Swap "image size" for "screenshot size" in the stretch from the line containing "The image size is (424, 600)." through the line containing "group-row: General Keywords: 0 is", and write those lines out again with everything else unchanged. Leave the pictures out.

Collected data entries
───

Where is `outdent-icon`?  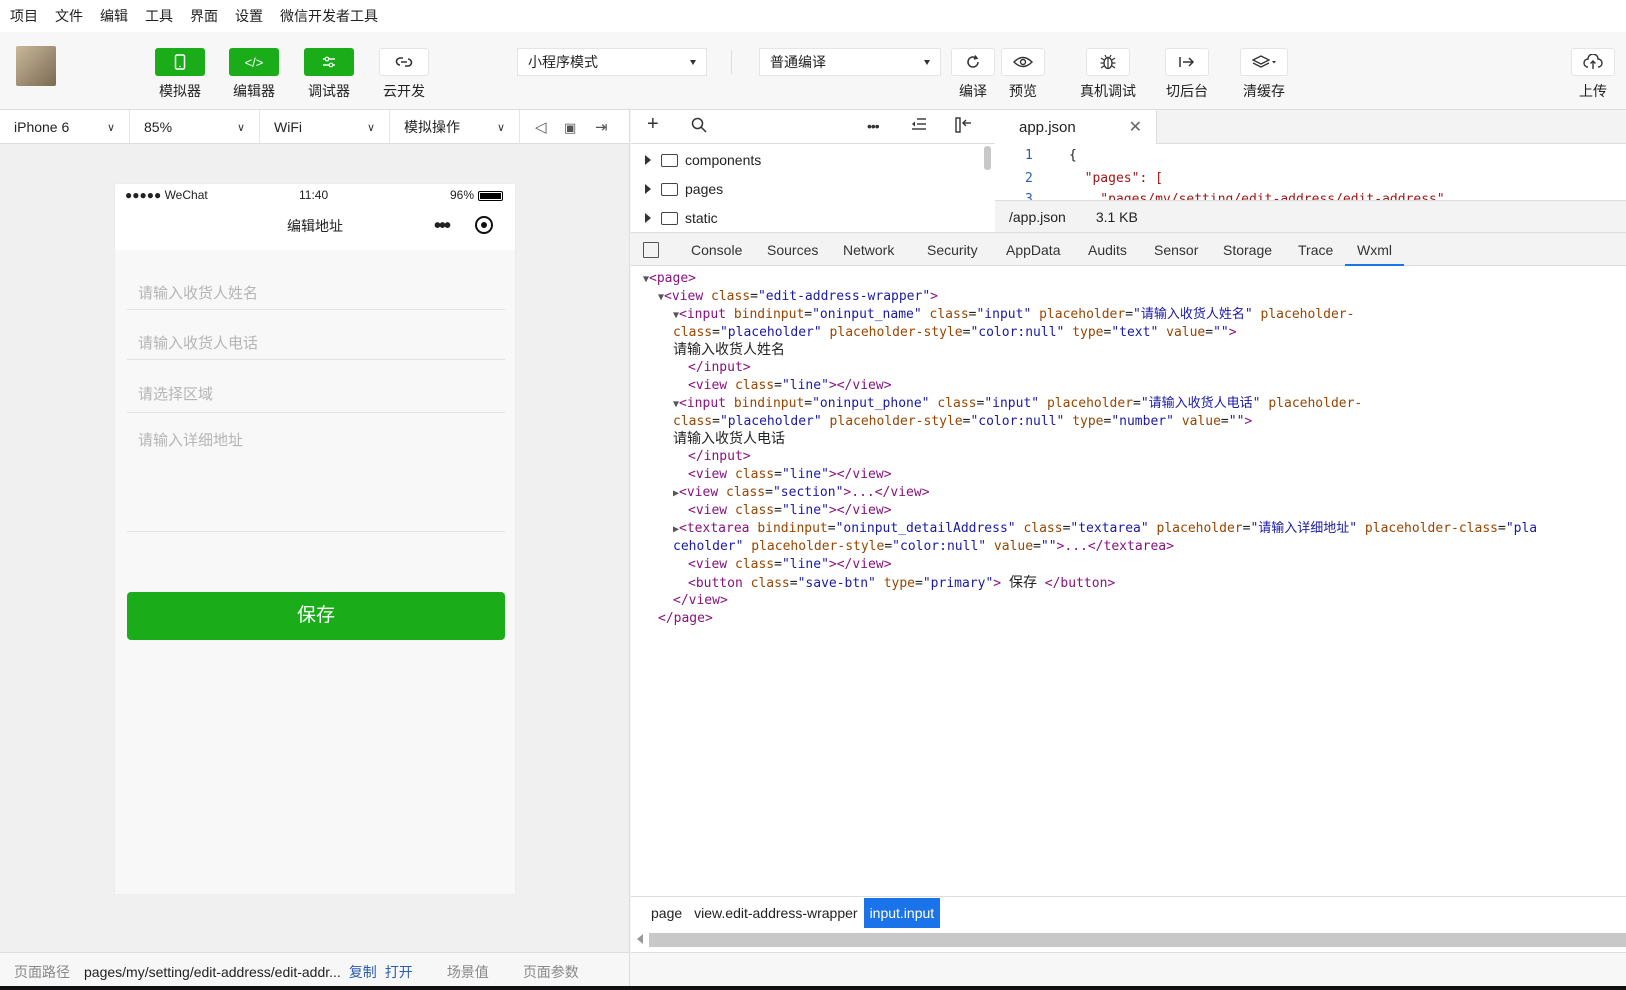 outdent-icon is located at coordinates (919, 126).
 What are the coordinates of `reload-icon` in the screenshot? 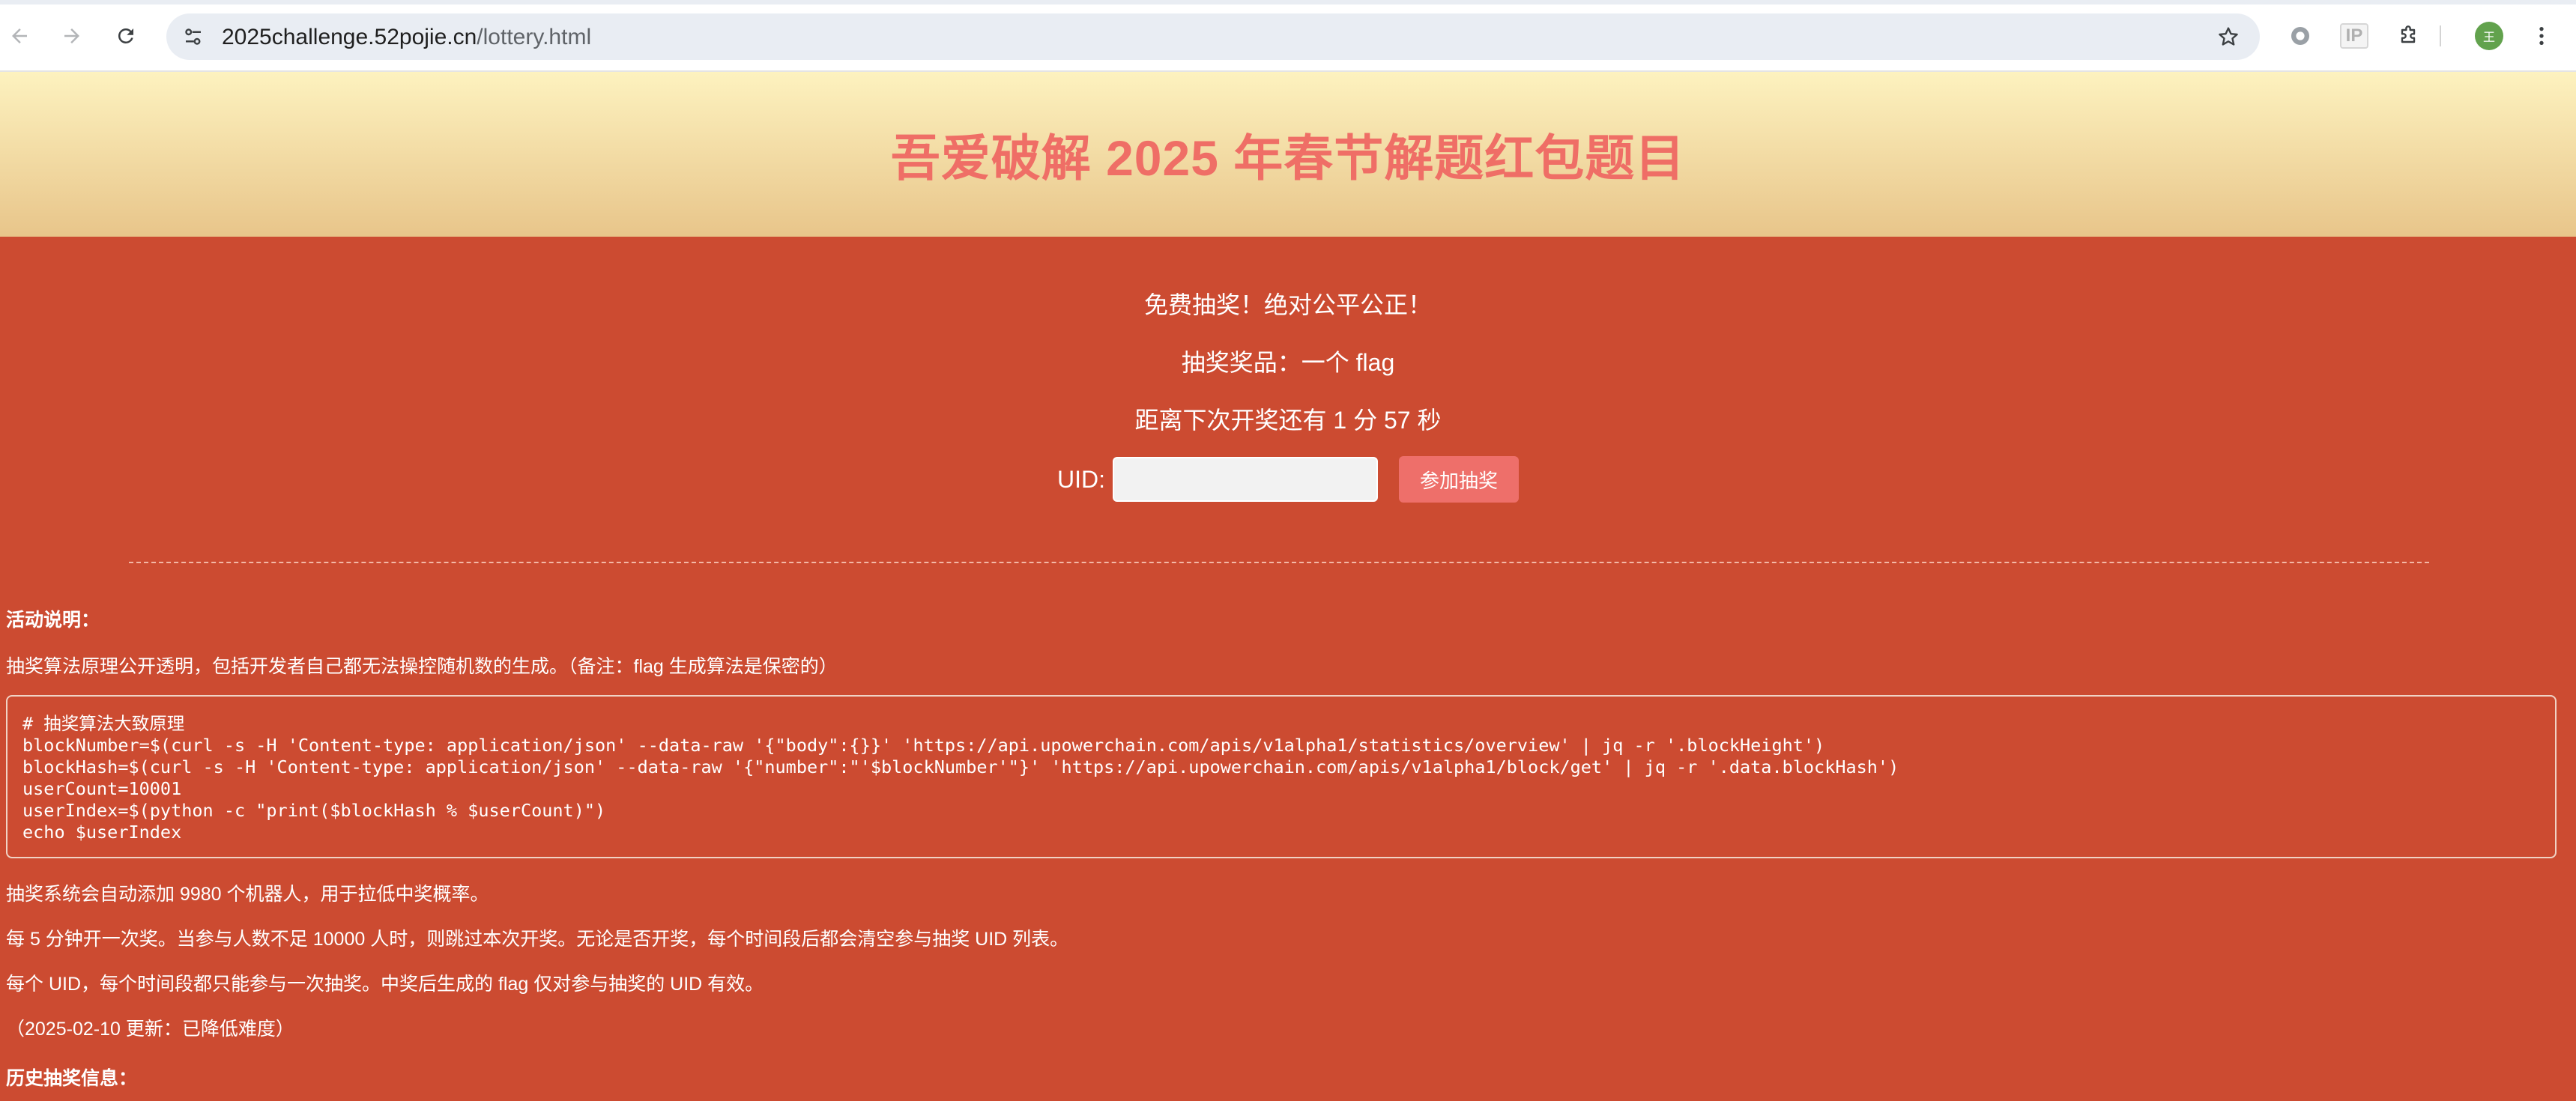 It's located at (125, 36).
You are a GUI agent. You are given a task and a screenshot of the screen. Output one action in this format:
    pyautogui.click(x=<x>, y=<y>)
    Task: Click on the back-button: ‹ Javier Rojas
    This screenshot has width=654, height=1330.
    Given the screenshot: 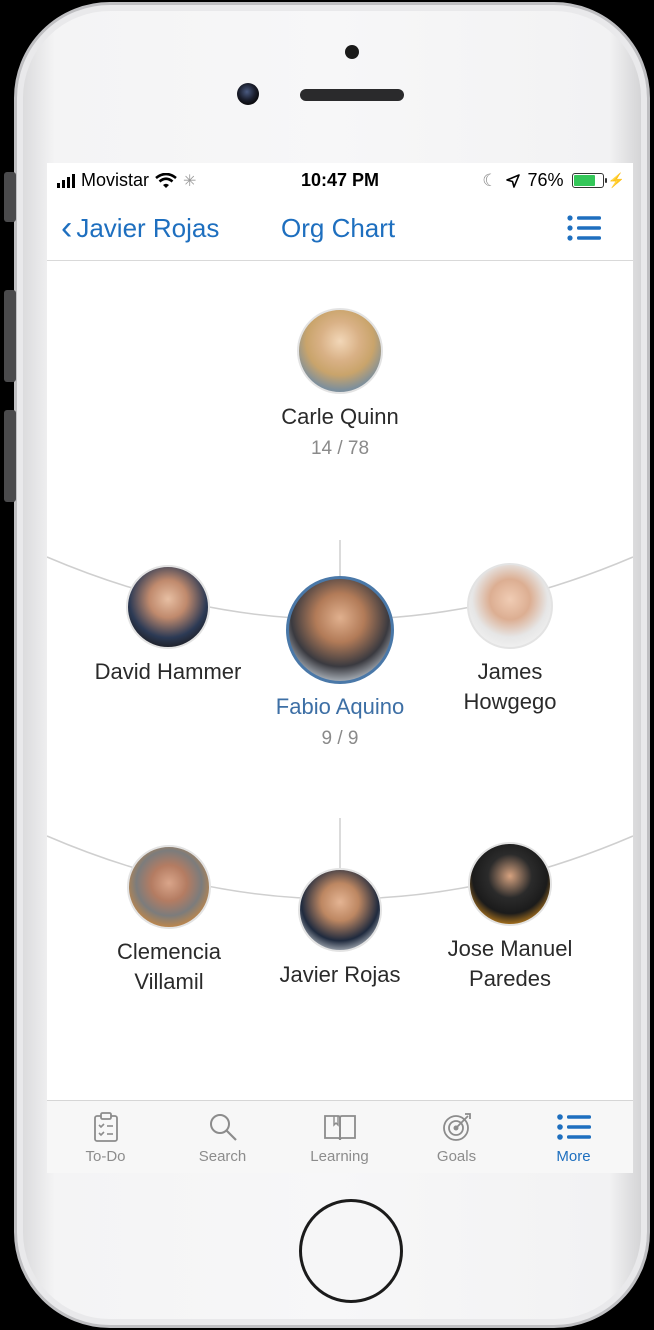 What is the action you would take?
    pyautogui.click(x=140, y=228)
    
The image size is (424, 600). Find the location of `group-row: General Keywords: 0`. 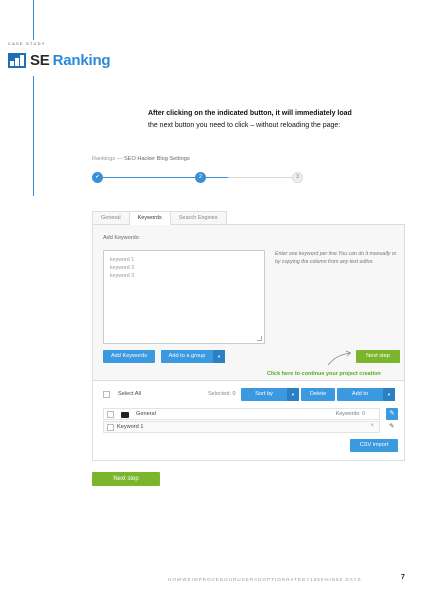

group-row: General Keywords: 0 is located at coordinates (242, 414).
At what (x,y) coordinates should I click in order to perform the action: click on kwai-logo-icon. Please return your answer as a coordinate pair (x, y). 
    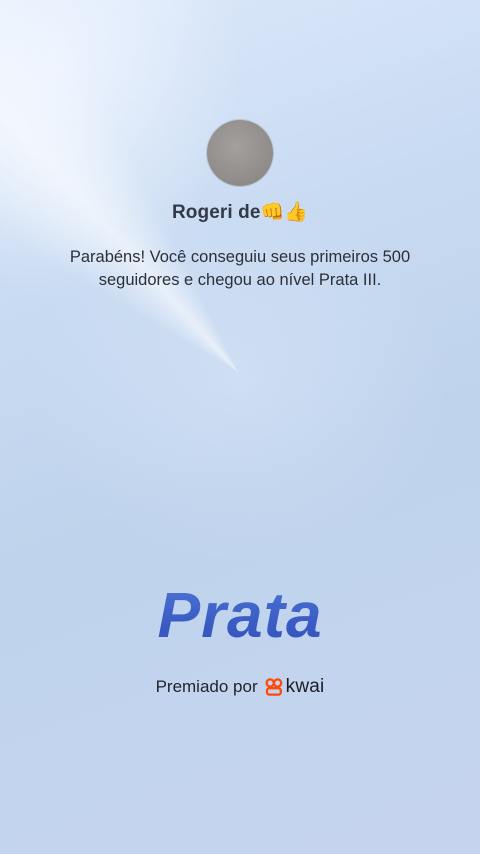
    Looking at the image, I should click on (274, 687).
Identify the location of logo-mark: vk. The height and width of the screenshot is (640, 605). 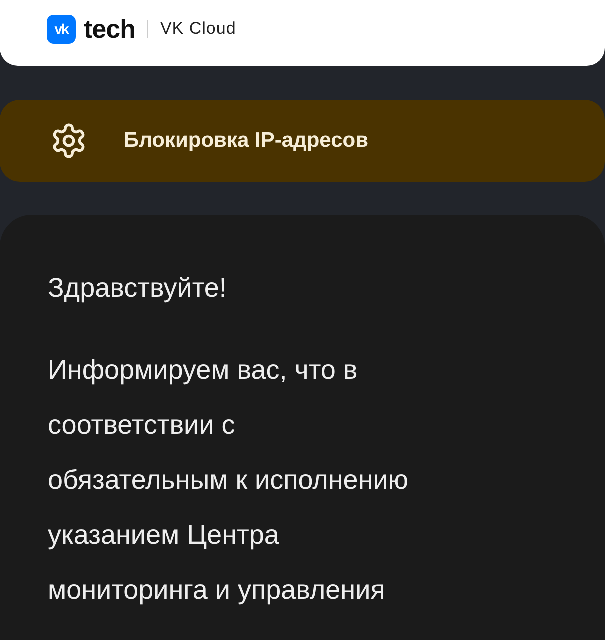
(62, 29).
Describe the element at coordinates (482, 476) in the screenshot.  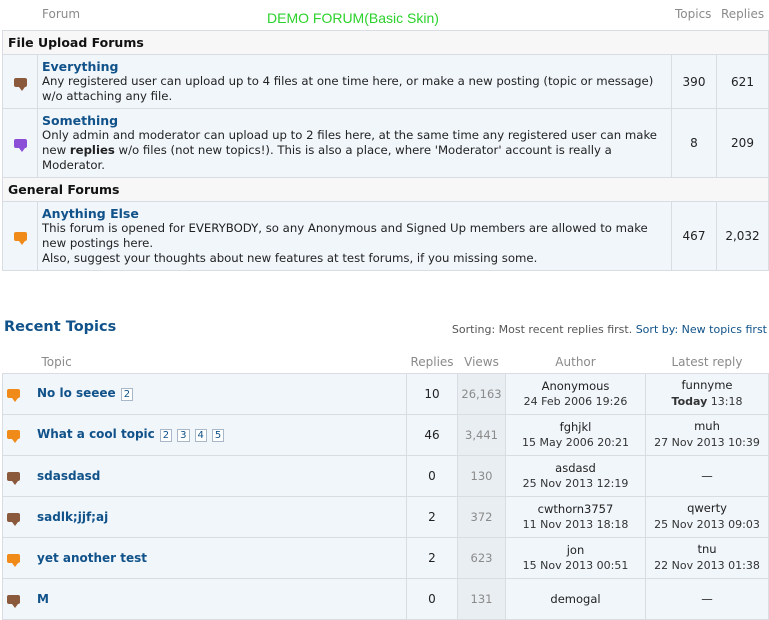
I see `topic-views-count: 130` at that location.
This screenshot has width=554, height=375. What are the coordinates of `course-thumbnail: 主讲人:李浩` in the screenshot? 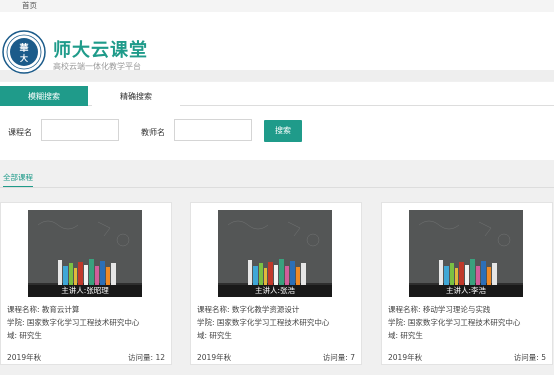 It's located at (466, 254).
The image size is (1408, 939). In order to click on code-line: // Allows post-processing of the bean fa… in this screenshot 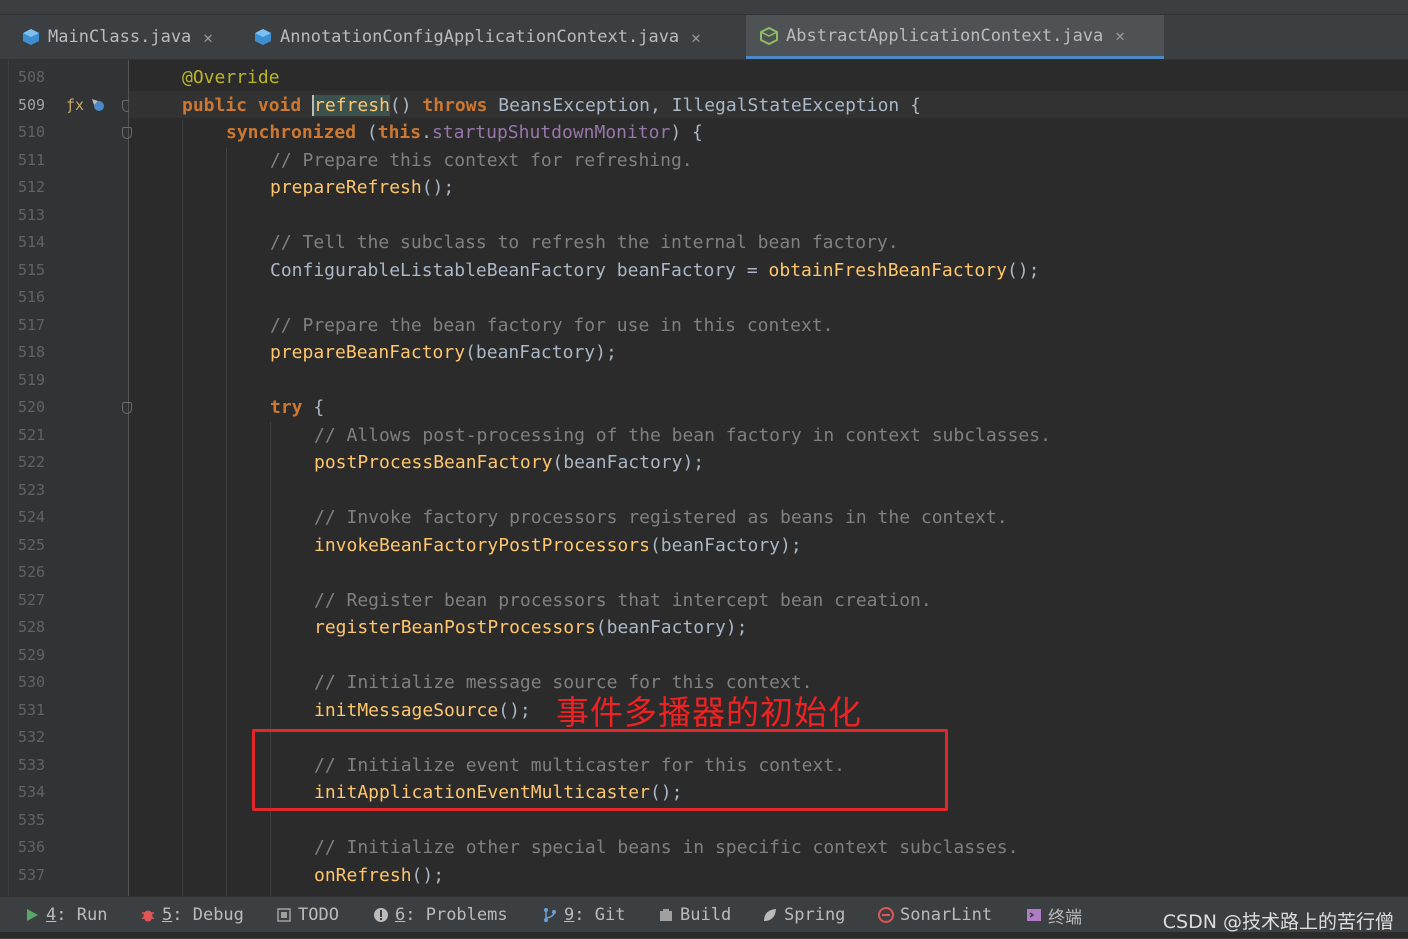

───

(ANSWER BOX)
The screenshot size is (424, 600). Find the location of `group-row: General Keywords: 0`. 

group-row: General Keywords: 0 is located at coordinates (242, 414).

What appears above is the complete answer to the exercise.